To load individual adapters or providers, pass the extension names directly:

```bash
model-explorer --extensions=pte_adapter_model_explorer
model-explorer --extensions=etrecord_adapter_model_explorer
model-explorer --extensions=etrecord_adapter_model_explorer,etdump_data_provider_model_explorer
```

### PTE Adapter

Open a `.pte` file in Model Explorer to inspect the ExecuTorch program. The PTE
adapter includes delegate support for Arm Ethos-U, Arm VGF, and XNNPACK. See the
[PTE adapter documentation](https://github.com/arm/pte-adapter-model-explorer)
for details and schema regeneration notes.

### ETRecord Adapter

Open an `.etrecord` file in Model Explorer to inspect exported ExecuTorch graph
structure, metadata, connections, inputs, and outputs. See the
[ETRecord adapter documentation](https://github.com/arm/etrecord-adapter-model-explorer)
for details.

### ETDump Data Provider

After opening an `.etrecord` graph, click `Add per-node data`, select
`ETDump Profiling Overlay`, upload an `.etdp` or `.etdump` file, and run the
provider. The overlay maps runtime latency metrics onto matching ETRecord graph
nodes. See the
[ETDump data provider documentation](https://github.com/arm/etdump-data-provider-model-explorer)
for details and mock artifact tooling.

## Development

Install the package in editable mode, then run the test suite with pytest:

```bash
scripts/install-editable.sh
scripts/test-all.sh
```

For coordinated development across all leaf repos, keep the adapter repositories
as sibling checkouts and install them in editable mode before the umbrella
package:

```bash
scripts/install-local-adapters.sh
```

The umbrella wheel uses the package versions pinned in `pyproject.toml`.
Local adapter checkouts are for multi-repo development and adapter-specific
testing; they are not the release pin.

Run adapter-specific tests from each adapter repository root so their local
fixtures and pytest configuration are resolved correctly.

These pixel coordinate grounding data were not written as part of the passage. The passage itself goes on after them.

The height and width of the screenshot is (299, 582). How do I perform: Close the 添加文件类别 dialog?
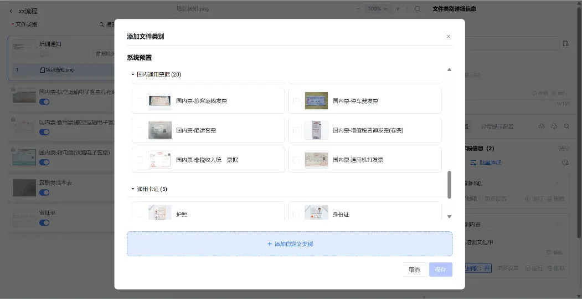[x=448, y=37]
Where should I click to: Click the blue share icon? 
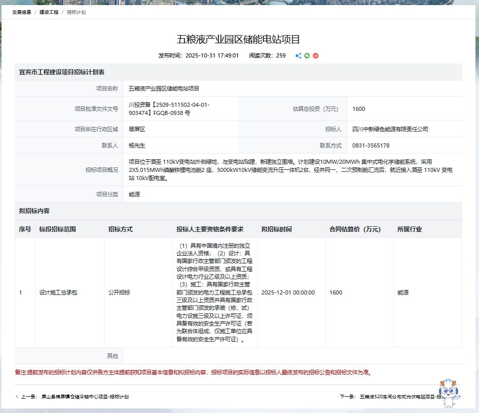coord(298,55)
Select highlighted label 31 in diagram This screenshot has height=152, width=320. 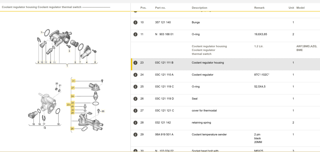click(x=74, y=81)
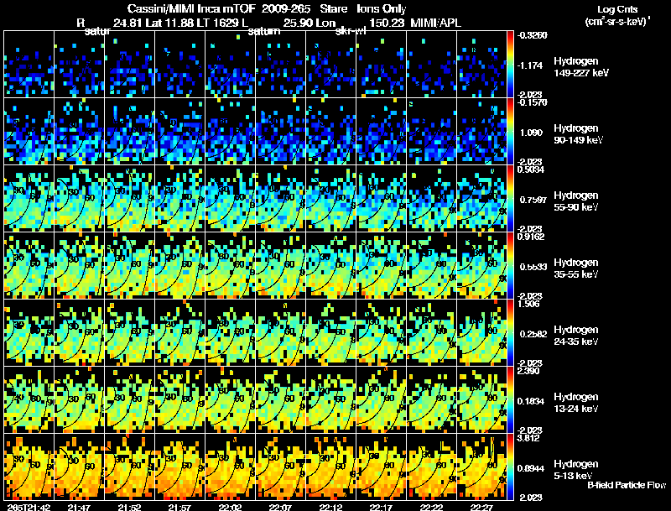Select the 22:27 panel in the 149-227 keV row

tap(481, 65)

Development dependency groups are declared in `pyproject.toml` for test,
coverage, lint, type-checking, and build tools.

### CI

Pull requests and pushes to `main` run the aggregate CI workflow. It
installs this package in editable mode, then runs Ruff, Pyright, and the
aggregate pytest suite. The workflow also builds a wheel after tests pass.

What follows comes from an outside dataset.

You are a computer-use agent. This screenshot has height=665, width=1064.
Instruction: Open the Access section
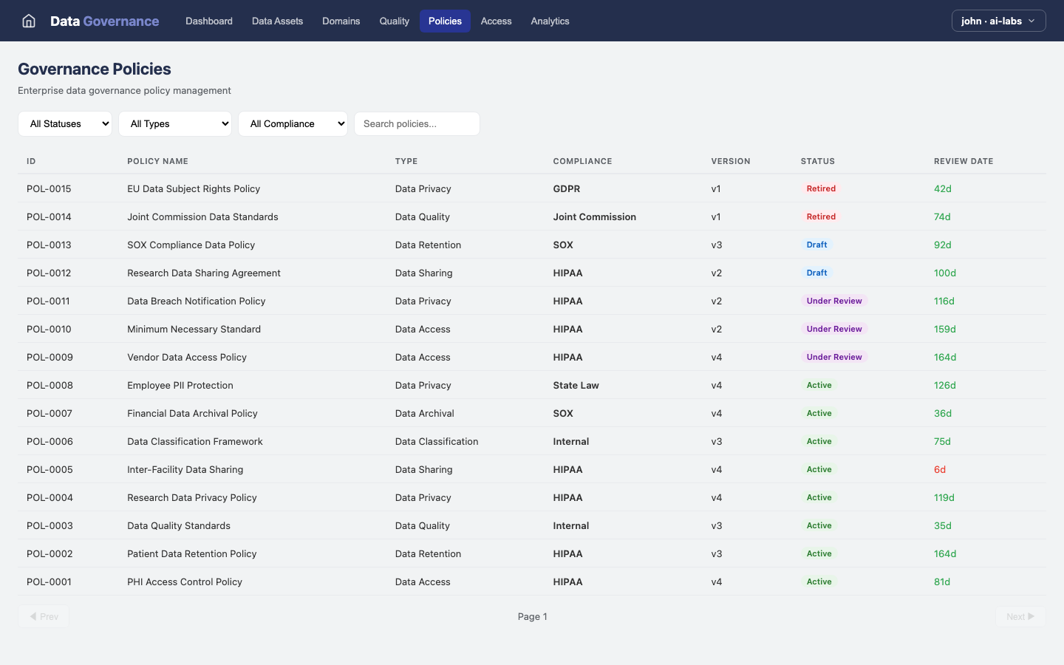pos(496,21)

Pushes to `main` publish an internal development build to the configured
internal PyPI/Artifactory repository. Release tags matching `v*.*.*` publish to
public PyPI and create a GitHub release.

Use the `Trigger Release` workflow to cut a release from the private repository.
It calculates the next version with git-cliff, updates `pyproject.toml`, pushes
the version bump commit, and pushes the release tag. The tag push then triggers
the publish path.

### Dependency update policy

This repository pins the three adapter/provider packages in `pyproject.toml`.
By default, update those dependency versions only when a leaf package is
released, not after every merge to a leaf repository.

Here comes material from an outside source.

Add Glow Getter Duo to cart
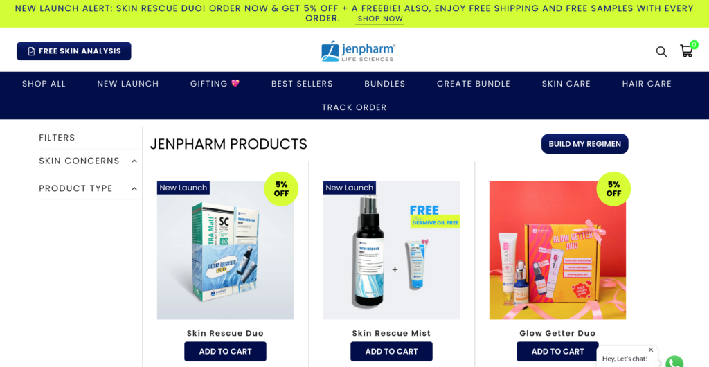The width and height of the screenshot is (709, 367). (x=557, y=351)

Use the helper script for local dependency pin updates:

```bash
python scripts/update-dependency-pin.py etrecord-adapter-model-explorer v0.2.0
```

The same update can be automated through the `Update dependency pin` workflow.
Leaf release workflows can trigger it with a `repository_dispatch` event named
`update-dependency` and a payload containing `dependency` or `name`, plus
`version` or `tag`. The workflow also accepts the old `update-submodule`
dispatch name for compatibility, but it now updates `pyproject.toml`.

## Trademark Notice

This project uses some of the Arm product, service, or technology trademarks,
as listed in the [Trademark List](https://www.arm.com/company/policies/trademarks/arm-trademark-list),
in accordance with the Arm [Trademark Use Guidelines](https://www.arm.com/company/policies/trademarks/guidelines-trademarks).

Subsequent uses of these trademarks throughout this repository do not need to
be prefixed with the Arm word trademark.

## Contributions

We are not accepting direct contributions at this time. If you have feedback or
feature requests, please use the repository issues section.